■ **ACTION ITEM**
Retype the lines of the listing below exactly, but only those from the one containing "Screen dimensions: 826x476" through the last line; pictures stay out.

■ **DATA TO PROCESS**

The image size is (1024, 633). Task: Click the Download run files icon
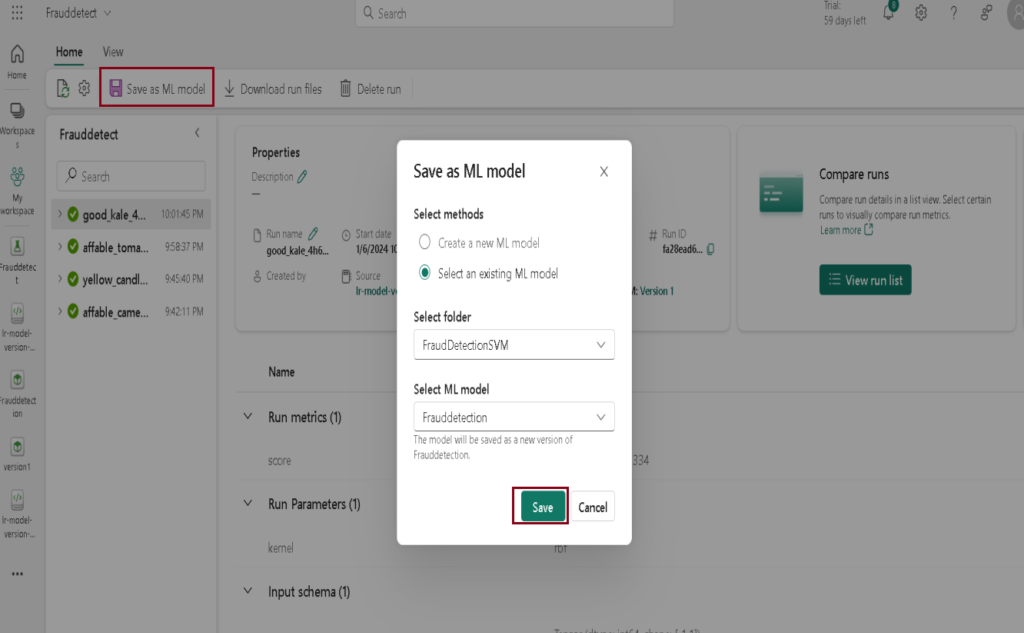point(230,89)
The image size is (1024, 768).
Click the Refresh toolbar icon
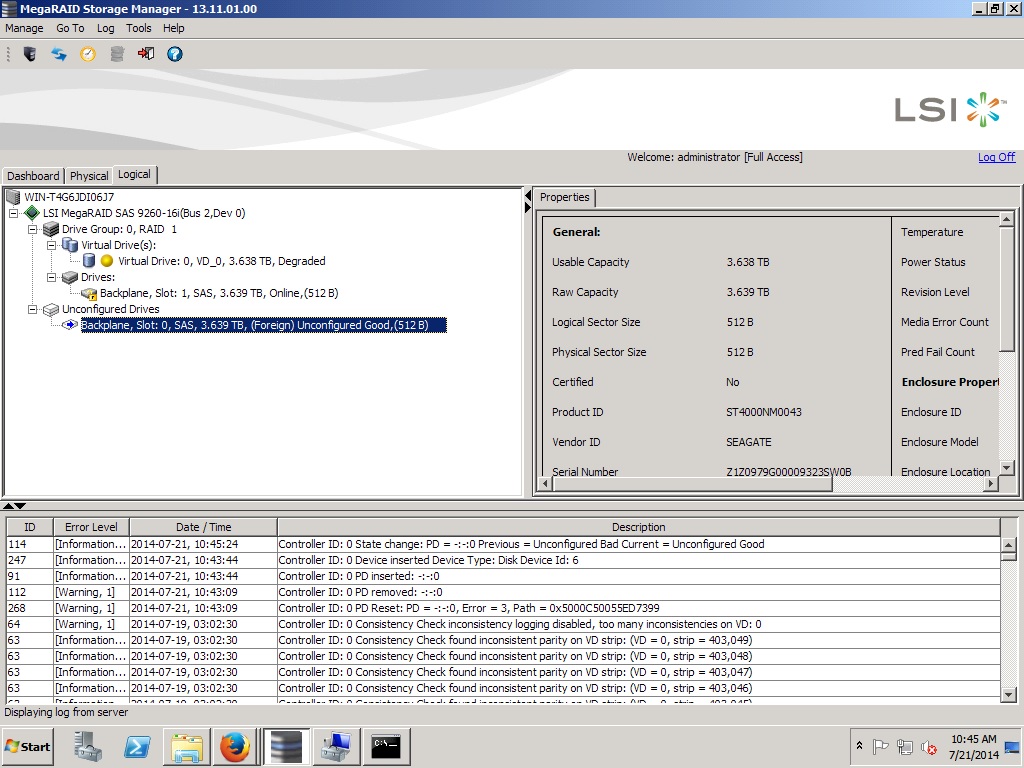59,54
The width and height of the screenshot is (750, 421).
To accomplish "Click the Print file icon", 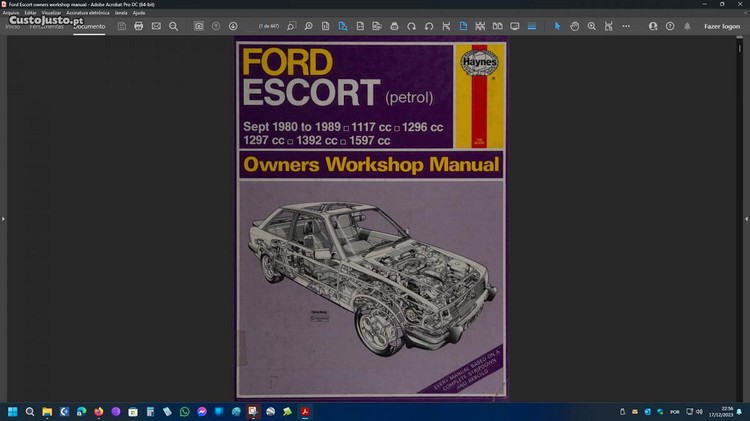I will (138, 26).
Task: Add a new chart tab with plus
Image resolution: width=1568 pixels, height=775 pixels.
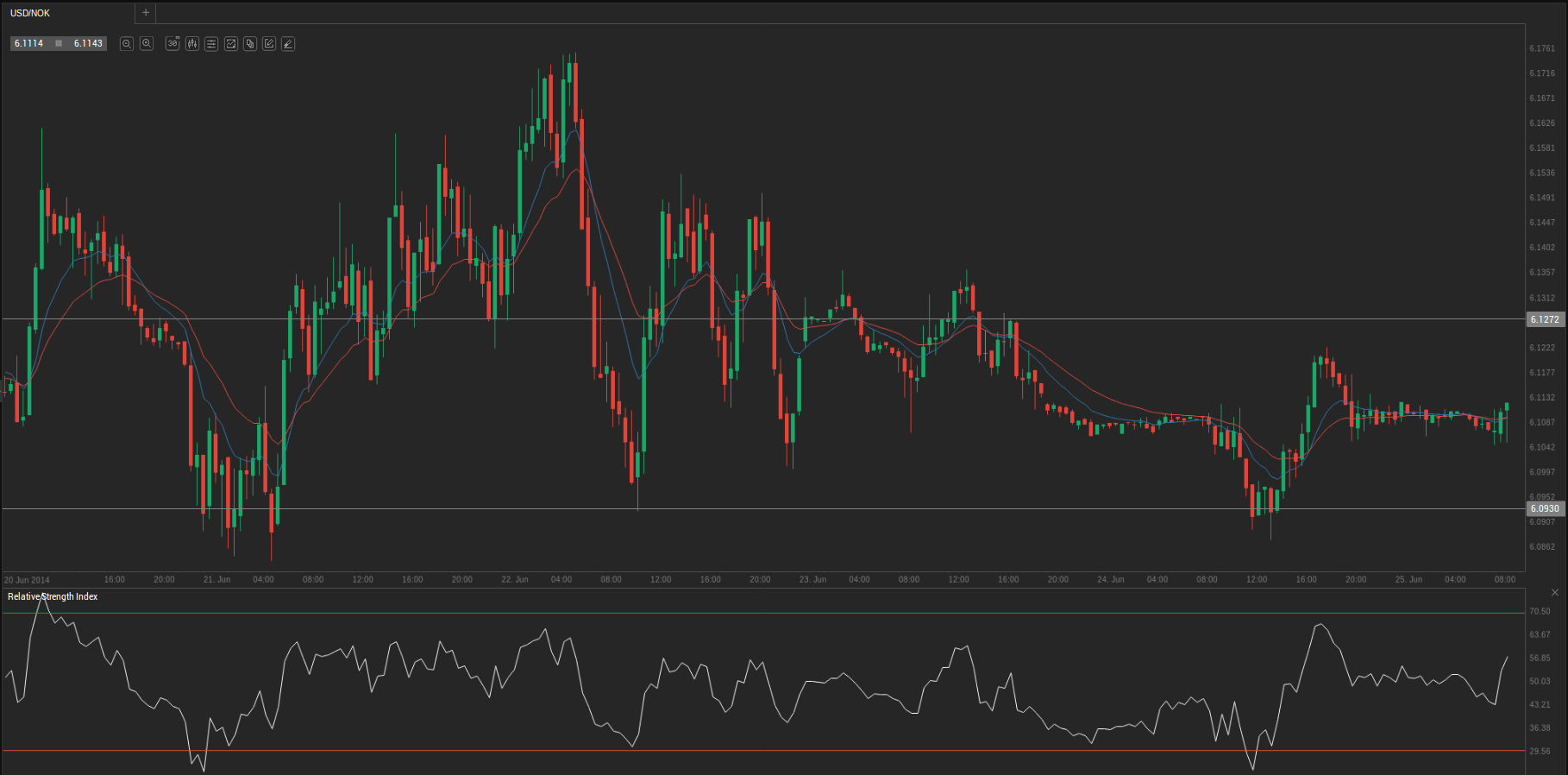Action: [146, 13]
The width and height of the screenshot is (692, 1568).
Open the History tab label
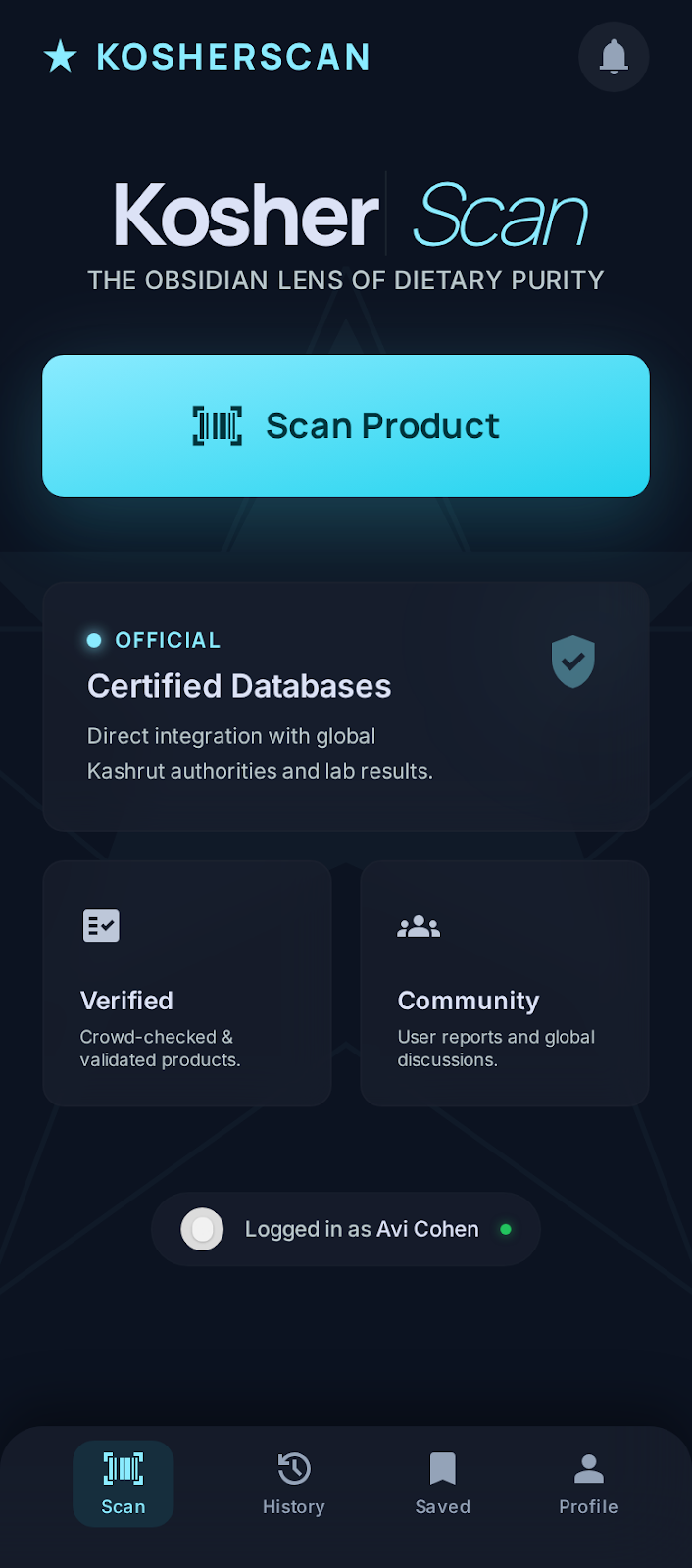pyautogui.click(x=294, y=1507)
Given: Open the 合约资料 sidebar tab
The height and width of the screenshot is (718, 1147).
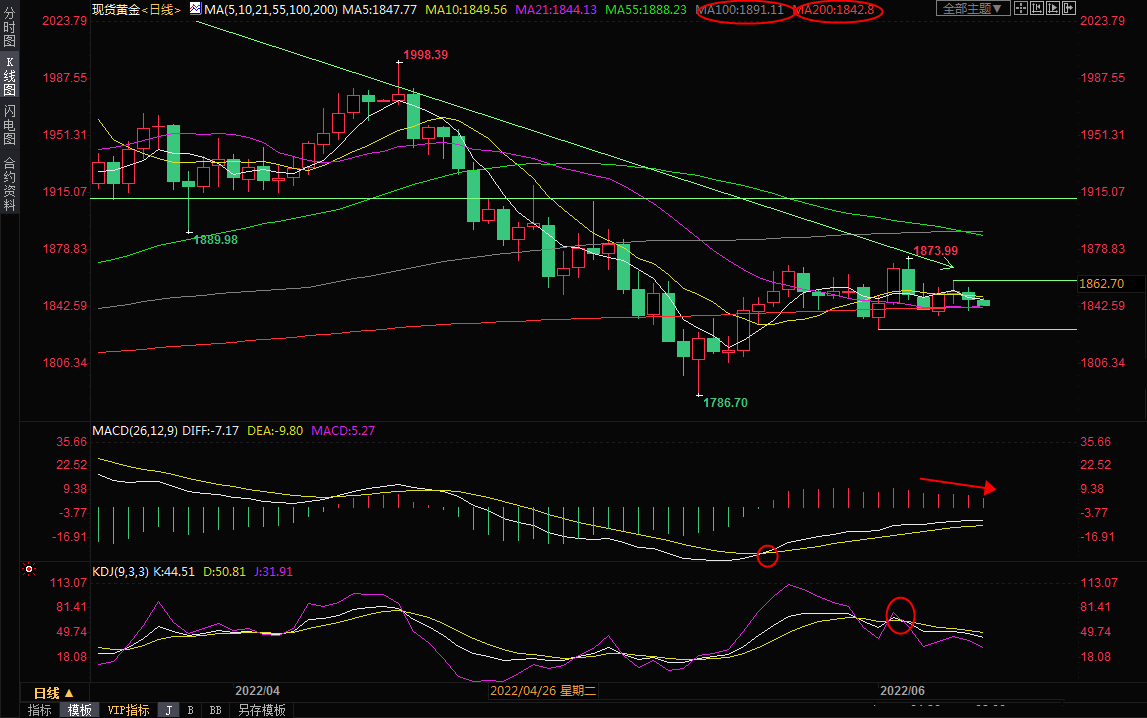Looking at the screenshot, I should [9, 184].
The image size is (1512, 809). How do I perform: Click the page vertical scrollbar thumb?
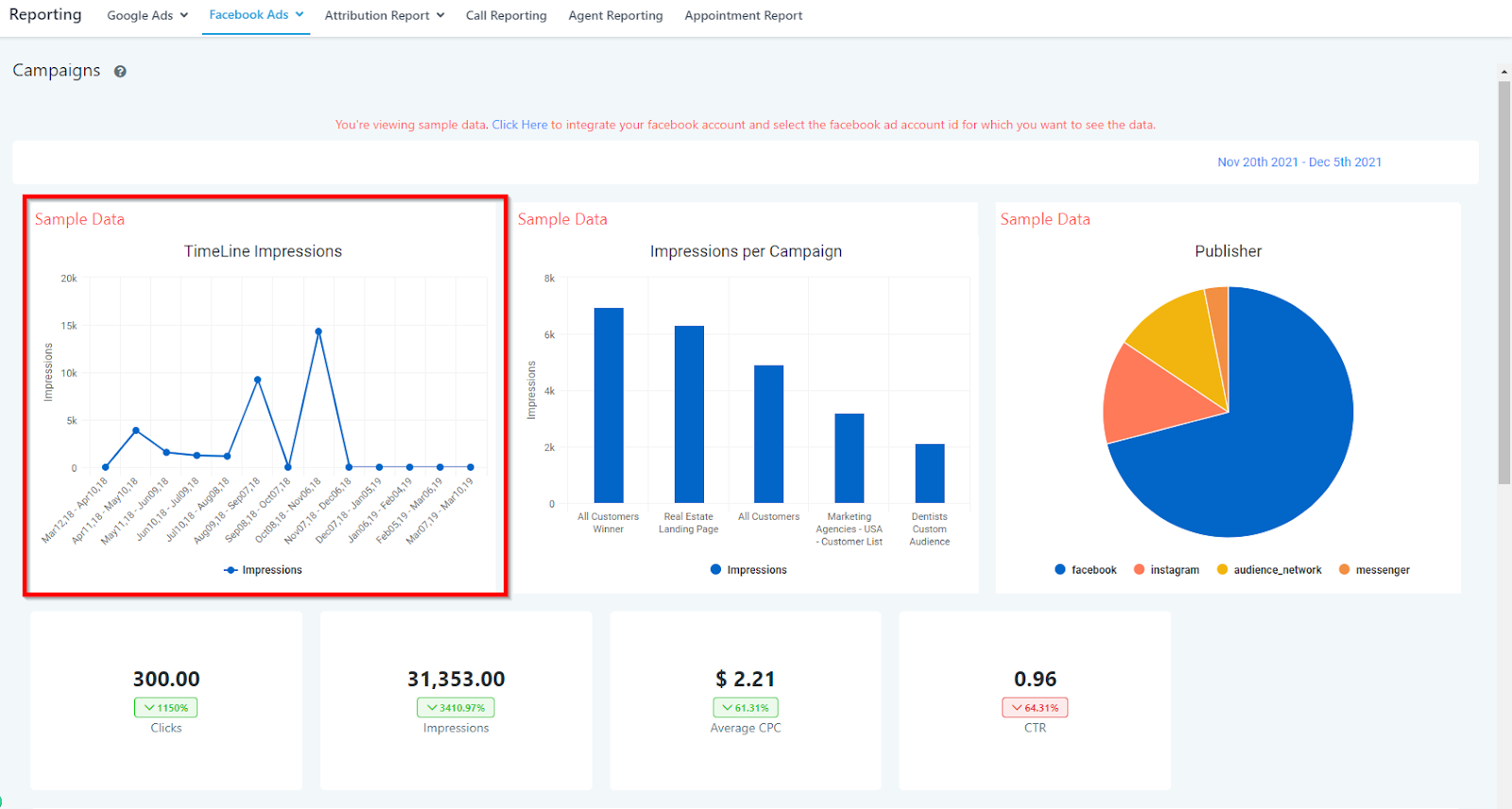click(x=1504, y=282)
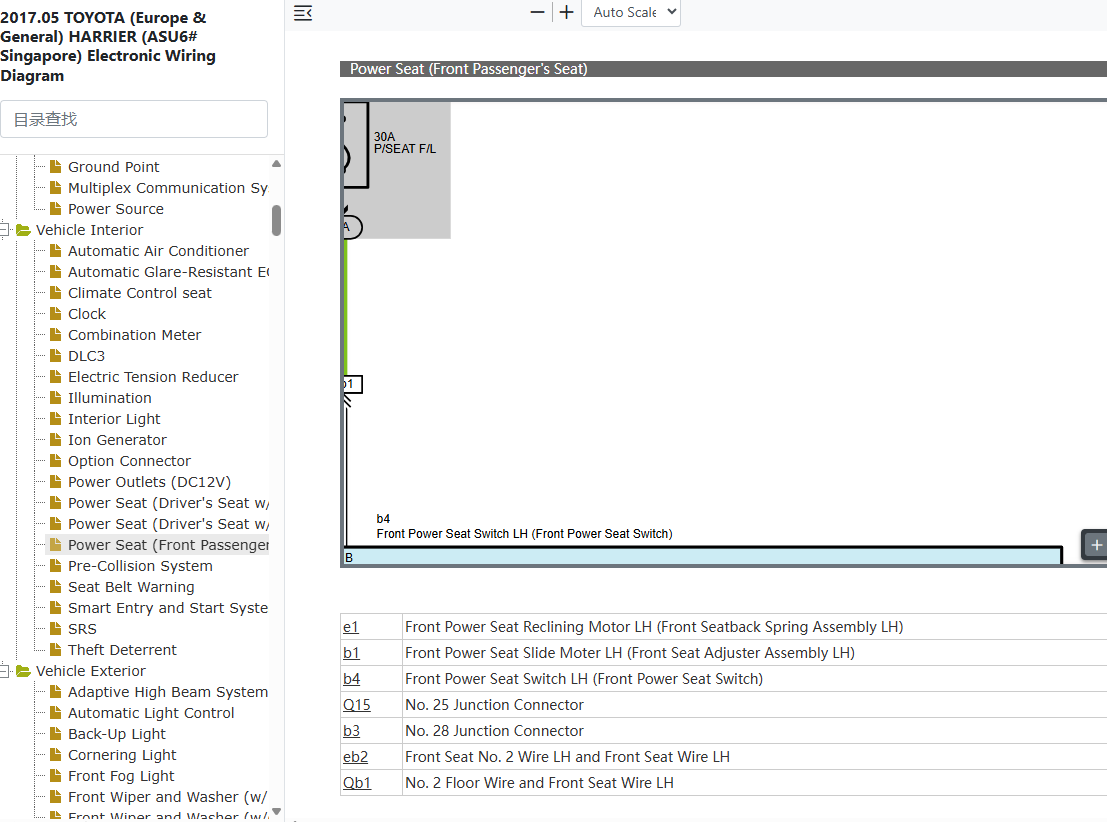Collapse the Vehicle Exterior tree node

[x=4, y=671]
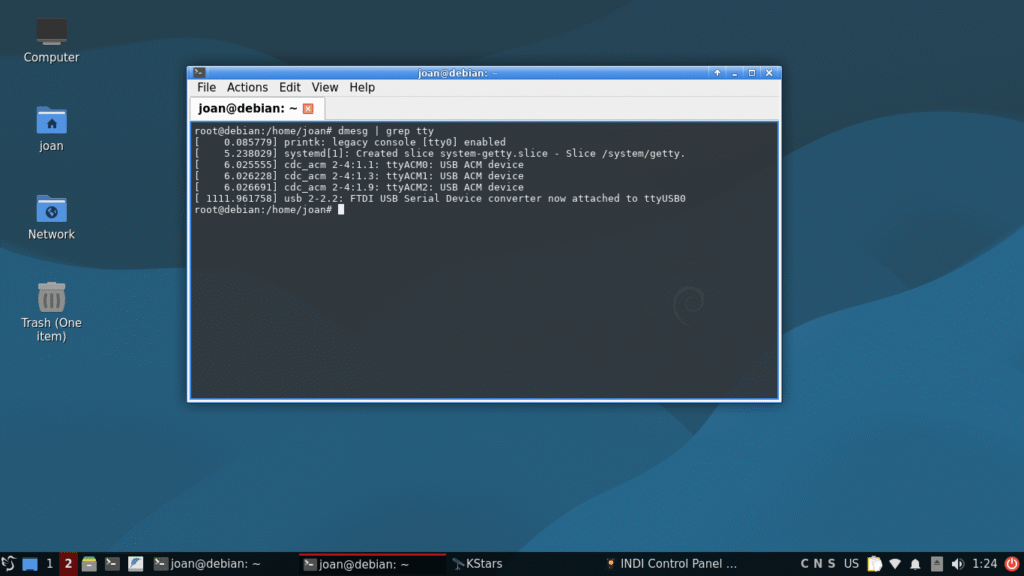The image size is (1024, 576).
Task: Click the network status tray icon
Action: coord(895,564)
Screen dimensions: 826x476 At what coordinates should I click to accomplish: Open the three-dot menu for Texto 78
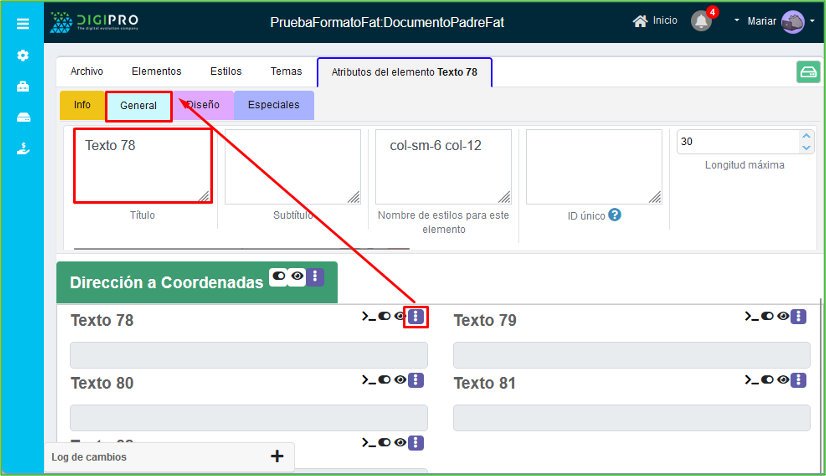pos(416,317)
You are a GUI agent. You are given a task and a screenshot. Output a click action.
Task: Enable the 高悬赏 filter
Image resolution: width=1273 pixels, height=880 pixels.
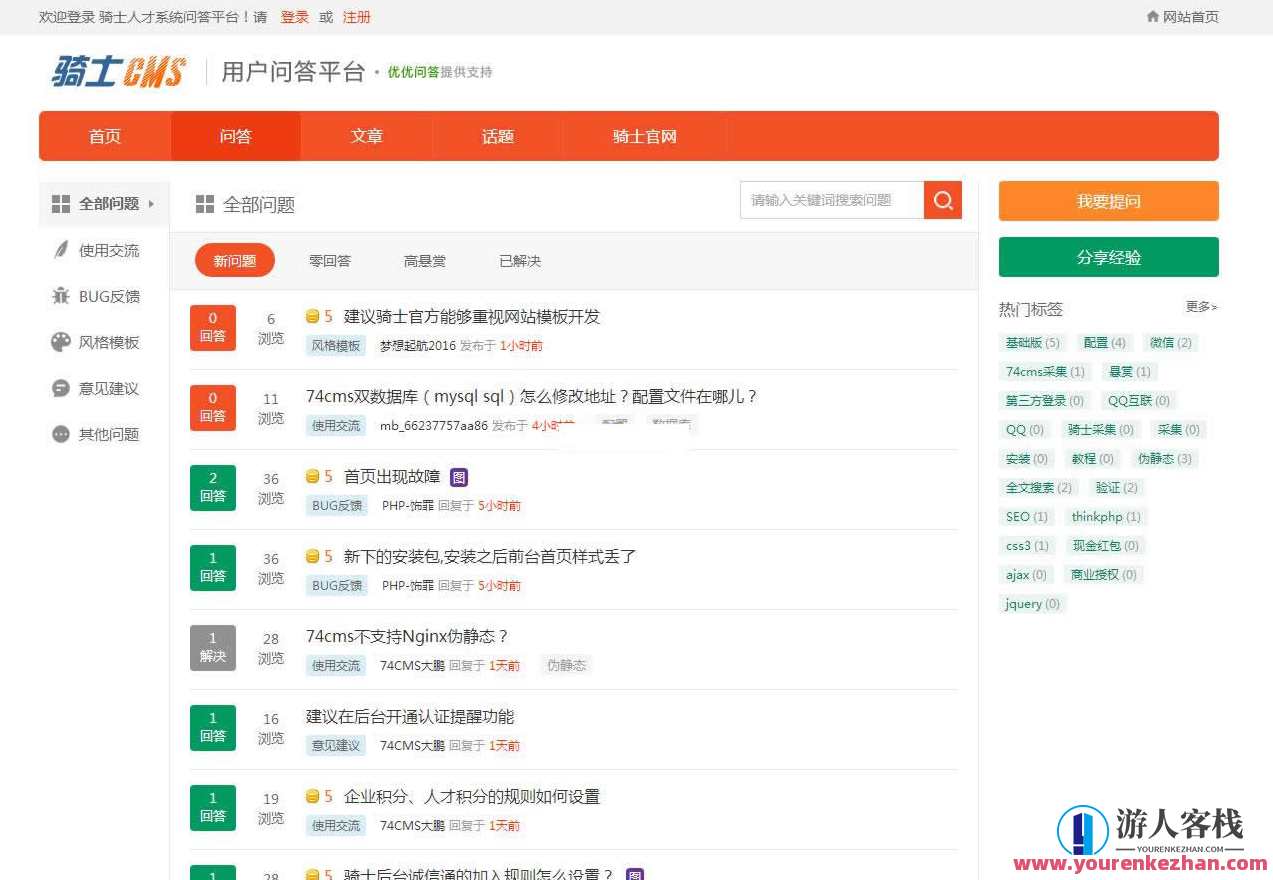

■ **WRITTEN RESPONSE**
Screen dimensions: 826x476 At what coordinates should I click to accomplish: Open the three-dot menu for Texto 78
pos(416,317)
You are a GUI agent. You are given a task and a screenshot. Output a click action.
Task: Enable the 高悬赏 filter
Image resolution: width=1273 pixels, height=880 pixels.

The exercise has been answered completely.